美波ちゃんのライバル

斗花

第1話

私は試着の白いワンピースを着たまま驚きの声をあげてしまう。



「引越しぃー?!」


「おう、引越し。流星の隣の部屋に」



サラッと答えたあと私の方に寄ってきて「似合うじゃん」と、笑顔を見せる。



「また、流星!」



私は触ろうとしてきた野上の手をはらい試着室のカーテンを勢いよく閉めた。




こんにちは、横溝美波です。

今月から短大生になりました。


本日は彼氏の野上優二と買い物デートです。



「引っ越すってどーゆーこと?」



私はワンピースを買い、店を出ながら野上に聞く。


野上は私の鞄を半ば強引に持ってくれた。


「ありがとう。

でっ!何で引っ越す必要があるの?!」


「とりあえず休もうぜ」


野上は頭をかきながらコーヒーショップに入る。



そして注文して席に着き一息ついて言った。



「まぁ要するにな?


なんか勢いで一人暮らしするハメになり、そしたら伊達も丁度、家を出てくらしいから、なら二人で流星の隣に住むかーって」



淡々と話す野上の頭を思わず叩いた。



「いって!何するんだよ?!」


「だって意味不明なんだもん!」



説明不十分なのと、伊達と暮らすってのが、どうしても納得いかなかった。


私の彼氏の野上優二は私大に通う普通の大学生。


三月の半ばからカレー屋でバイトしてて、もともと働き者な野上はそれはそれは働いて、私と会う時間も裂いて働いて、自分の友達の

伊達朝長と一緒に働いて、私に会わずにその伊達と会う為に働いて!!!



「それで更に伊達と暮らしたら、もうほぼ一日中伊達と一緒じゃん!」



コーヒーを飲みながら笑っているが。


あの伊達朝長と四谷流星に私はいっつも野上を取られる!




「何で伊達と暮らすの?!」


「家賃一人じゃ払えないから」


「何で流星の隣の家なの?!」


「大家さんと知り合いになって家賃安くしてくれたから」



これまた淡々と答えるけど私は不機嫌になる。




伊達だて朝長ともなが。
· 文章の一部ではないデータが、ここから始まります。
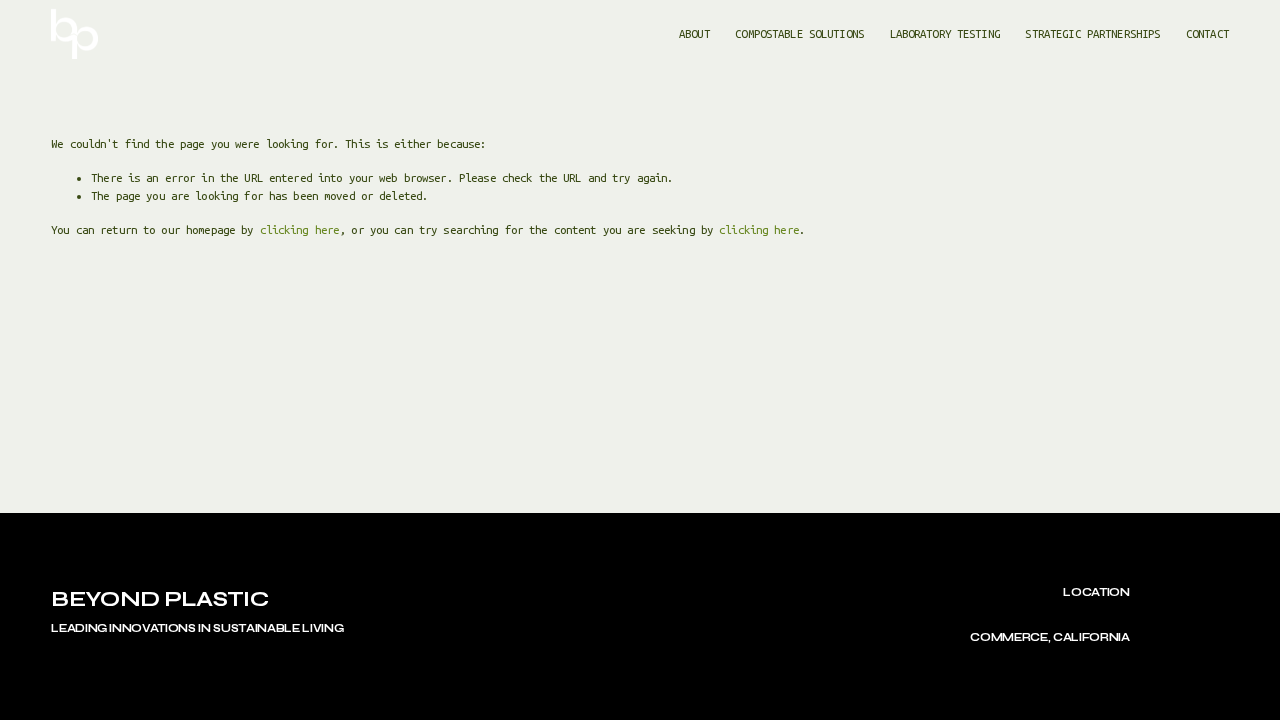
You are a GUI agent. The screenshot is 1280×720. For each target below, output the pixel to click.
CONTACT (1207, 33)
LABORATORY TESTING (945, 33)
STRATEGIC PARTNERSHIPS (1092, 33)
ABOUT (694, 33)
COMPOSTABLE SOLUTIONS (799, 33)
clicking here (300, 229)
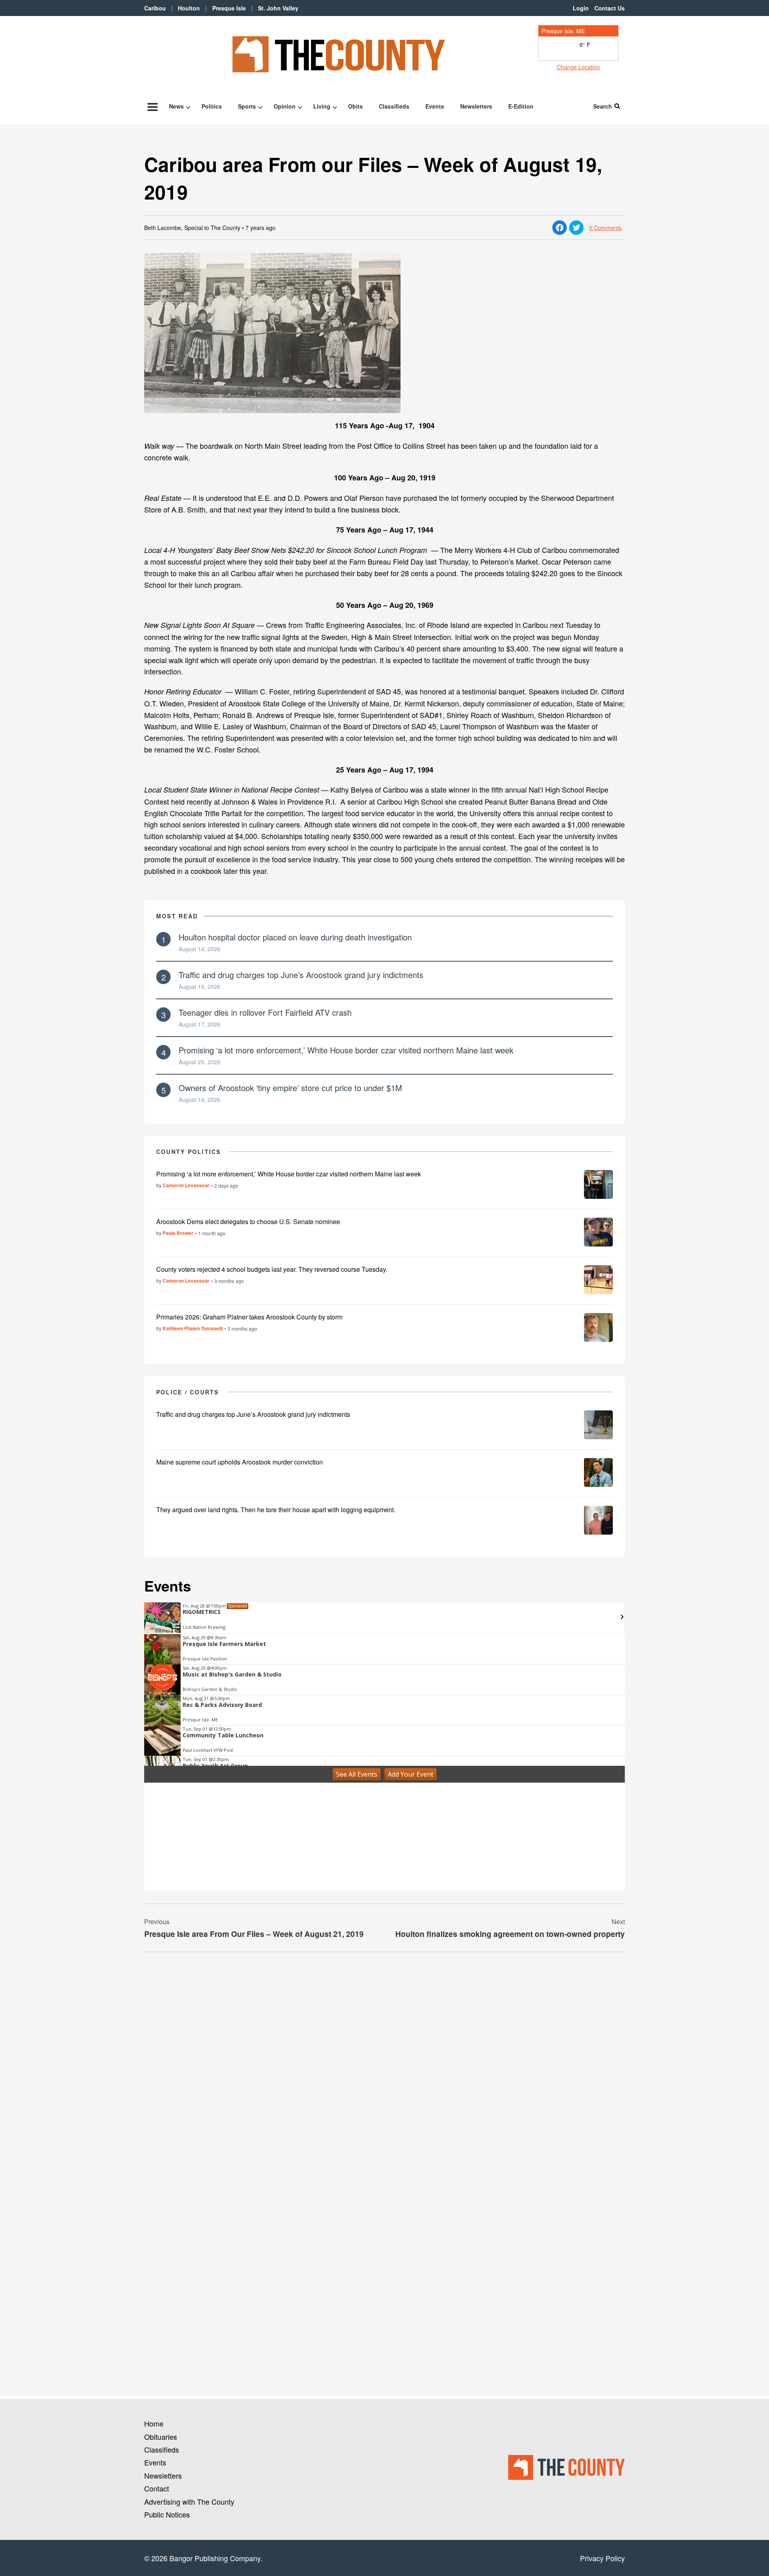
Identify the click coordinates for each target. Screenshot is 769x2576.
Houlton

私の親友の彼氏。


そして野上の中学からの友達。



四谷よつや流星りゅうせい

私の後輩の彼氏。


野上とは高校入ってからの友達。




友達って言ってるし、実際二人とも彼女いるけどっ!




「野上って、あの二人の彼氏なの?」



私の質問にコーヒーをこぼした。



「変なこと言うなよ!」


「だってそうじゃん。


野上はいっつも伊達、流星、伊達、流星って口を開けばあの二人」



細いストローからミルクティーを吸い上げた。



「あいつらの為に何で野上がそこまでするの?」


「なに拗ねてんだよ」



野上は笑いながら聞いてくるけど、そんなの面白くないからに決まってんだろうがっ!


飲み終えたミルクティーの氷をストローでつっつく。



「だいたいさぁ、流星の隣に住むなら家から出てく必要なくない?」



私のことを見て笑って答える。



「第一落ちたら親父が怒ってな。


『予備校にいくらかけたか分かってんのかー!お前みたいな親不孝、さっさと出てけー!』って言われて。
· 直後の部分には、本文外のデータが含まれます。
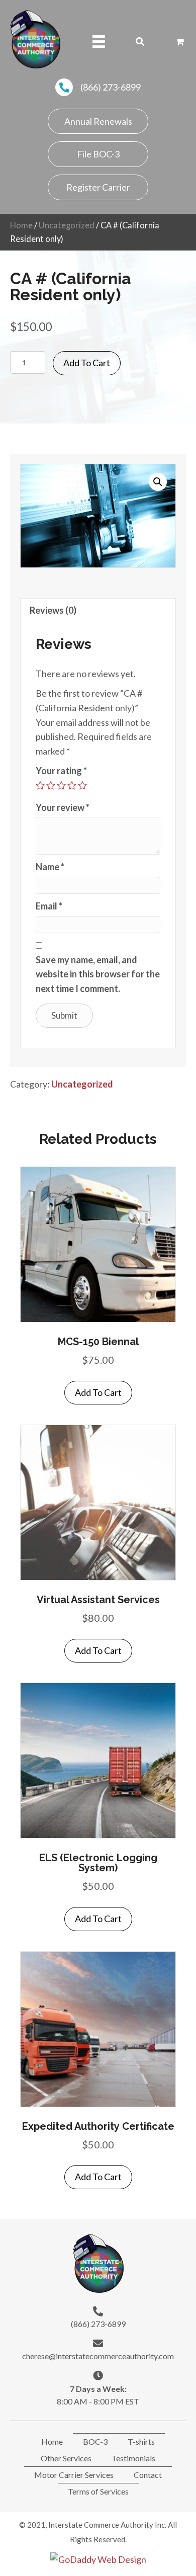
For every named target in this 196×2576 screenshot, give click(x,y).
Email (49, 905)
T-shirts (141, 2441)
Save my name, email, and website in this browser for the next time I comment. (98, 974)
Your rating (61, 770)
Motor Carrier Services (74, 2474)
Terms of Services (98, 2491)
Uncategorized (66, 225)
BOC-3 (95, 2441)
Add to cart (86, 362)
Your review (62, 807)
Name (50, 866)
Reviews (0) (53, 610)
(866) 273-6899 (110, 87)
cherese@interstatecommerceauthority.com (98, 2356)
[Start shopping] (181, 41)
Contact (148, 2474)
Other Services (66, 2458)
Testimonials (133, 2458)
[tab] (98, 610)
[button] (98, 121)
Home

弟にも『俺もうこんな狭い部屋に一緒にいんのやだ。ここは男らしく出てっちゃえよ』って言われてさ。


まぁ俺はあの大学も気に入ってんだけどな」



なんだか途端に申し訳ない気持ちになる。



そんな私を見てか明るく続ける野上。



「そしたら母さんにも『もう出てっちゃえ!』って、それはそれは軽いノリで言われてよ。


まぁ、俺の家7月に子供産まれるから余計狭くなる前に出ていってほしかったんだろ」



……ん?子供、産まれるから……?



「え?野上、弟できるの?」



すると野上は平然とコーヒーを最後まで飲んだ。


「あれ?言わなかった?正確には妹な」



いやいや。性別とかの問題ではなく。



「何で言ってくれなかったの?!」



野上は少し悩んでから思い付いたように言った。